## STATED TASK:
Swap "Locate an element on the screen" for "Find an element on the display" wherever it occurs in the items below, and reproduce all of them with everything else left unchanged.

## TASK MATERIAL:
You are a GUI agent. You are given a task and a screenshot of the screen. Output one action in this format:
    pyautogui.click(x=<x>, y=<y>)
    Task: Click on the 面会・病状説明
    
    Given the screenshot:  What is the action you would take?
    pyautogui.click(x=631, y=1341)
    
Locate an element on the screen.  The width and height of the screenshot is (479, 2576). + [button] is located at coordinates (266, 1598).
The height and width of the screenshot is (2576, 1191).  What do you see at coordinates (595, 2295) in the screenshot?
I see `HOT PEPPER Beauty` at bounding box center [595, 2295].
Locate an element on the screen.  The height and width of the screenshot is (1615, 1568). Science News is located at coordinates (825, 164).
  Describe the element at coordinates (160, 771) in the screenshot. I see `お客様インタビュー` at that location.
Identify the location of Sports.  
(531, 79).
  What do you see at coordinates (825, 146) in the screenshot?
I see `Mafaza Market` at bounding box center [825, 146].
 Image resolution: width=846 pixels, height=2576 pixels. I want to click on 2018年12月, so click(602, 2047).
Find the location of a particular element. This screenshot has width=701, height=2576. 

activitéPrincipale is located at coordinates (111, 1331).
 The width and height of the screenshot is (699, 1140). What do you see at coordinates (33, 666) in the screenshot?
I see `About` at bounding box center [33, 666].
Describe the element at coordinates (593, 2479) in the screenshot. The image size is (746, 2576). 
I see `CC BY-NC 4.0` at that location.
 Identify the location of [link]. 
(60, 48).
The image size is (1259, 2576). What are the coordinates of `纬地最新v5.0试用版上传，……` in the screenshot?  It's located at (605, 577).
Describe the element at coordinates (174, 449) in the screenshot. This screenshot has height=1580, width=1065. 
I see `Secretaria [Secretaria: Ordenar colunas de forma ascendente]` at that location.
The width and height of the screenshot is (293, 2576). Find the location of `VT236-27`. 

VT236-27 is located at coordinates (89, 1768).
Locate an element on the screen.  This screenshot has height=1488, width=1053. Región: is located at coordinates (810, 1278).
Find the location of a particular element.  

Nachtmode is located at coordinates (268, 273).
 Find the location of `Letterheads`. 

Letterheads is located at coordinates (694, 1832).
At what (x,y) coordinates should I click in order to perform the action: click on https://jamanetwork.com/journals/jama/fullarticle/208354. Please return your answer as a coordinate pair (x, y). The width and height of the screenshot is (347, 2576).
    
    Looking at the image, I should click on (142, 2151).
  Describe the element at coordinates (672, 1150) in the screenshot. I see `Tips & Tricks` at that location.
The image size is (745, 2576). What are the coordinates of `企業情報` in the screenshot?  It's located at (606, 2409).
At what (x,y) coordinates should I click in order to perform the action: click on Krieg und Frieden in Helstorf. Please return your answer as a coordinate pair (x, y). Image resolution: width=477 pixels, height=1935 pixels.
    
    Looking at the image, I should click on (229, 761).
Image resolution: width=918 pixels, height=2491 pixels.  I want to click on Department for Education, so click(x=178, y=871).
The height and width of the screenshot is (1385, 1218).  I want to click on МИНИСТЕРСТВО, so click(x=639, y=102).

## ANSWER TO THIS TASK:
You are a GUI agent. You are given a task and a screenshot of the screen. Output one action in this format:
    pyautogui.click(x=<x>, y=<y>)
    Task: Click on the 面会・病状説明
    
    Given the screenshot:  What is the action you would take?
    pyautogui.click(x=631, y=1341)
    
Find an element on the display.  The width and height of the screenshot is (479, 2576). + [button] is located at coordinates (266, 1598).
The height and width of the screenshot is (2576, 1191).  What do you see at coordinates (595, 2295) in the screenshot?
I see `HOT PEPPER Beauty` at bounding box center [595, 2295].
Find an element on the display.  The height and width of the screenshot is (1615, 1568). Science News is located at coordinates (825, 164).
  Describe the element at coordinates (160, 771) in the screenshot. I see `お客様インタビュー` at that location.
Identify the location of Sports.  
(531, 79).
  What do you see at coordinates (825, 146) in the screenshot?
I see `Mafaza Market` at bounding box center [825, 146].
 Image resolution: width=846 pixels, height=2576 pixels. I want to click on 2018年12月, so click(602, 2047).
Find the location of a particular element. This screenshot has width=701, height=2576. 

activitéPrincipale is located at coordinates (111, 1331).
 The width and height of the screenshot is (699, 1140). What do you see at coordinates (33, 666) in the screenshot?
I see `About` at bounding box center [33, 666].
Describe the element at coordinates (593, 2479) in the screenshot. The image size is (746, 2576). 
I see `CC BY-NC 4.0` at that location.
 Identify the location of [link]. 
(60, 48).
The image size is (1259, 2576). What are the coordinates of `纬地最新v5.0试用版上传，……` in the screenshot?  It's located at (605, 577).
Describe the element at coordinates (174, 449) in the screenshot. This screenshot has height=1580, width=1065. 
I see `Secretaria [Secretaria: Ordenar colunas de forma ascendente]` at that location.
The width and height of the screenshot is (293, 2576). Find the location of `VT236-27`. 

VT236-27 is located at coordinates (89, 1768).
Find an element on the display.  This screenshot has height=1488, width=1053. Región: is located at coordinates (810, 1278).
Find the location of a particular element.  

Nachtmode is located at coordinates (268, 273).
 Find the location of `Letterheads`. 

Letterheads is located at coordinates (694, 1832).
At what (x,y) coordinates should I click in order to perform the action: click on https://jamanetwork.com/journals/jama/fullarticle/208354. Please return your answer as a coordinate pair (x, y). The width and height of the screenshot is (347, 2576).
    
    Looking at the image, I should click on (142, 2151).
  Describe the element at coordinates (672, 1150) in the screenshot. I see `Tips & Tricks` at that location.
The image size is (745, 2576). What are the coordinates of `企業情報` in the screenshot?  It's located at (606, 2409).
At what (x,y) coordinates should I click in order to perform the action: click on Krieg und Frieden in Helstorf. Please return your answer as a coordinate pair (x, y). Image resolution: width=477 pixels, height=1935 pixels.
    
    Looking at the image, I should click on (229, 761).
Image resolution: width=918 pixels, height=2491 pixels.  I want to click on Department for Education, so click(x=178, y=871).
The height and width of the screenshot is (1385, 1218).  I want to click on МИНИСТЕРСТВО, so click(x=639, y=102).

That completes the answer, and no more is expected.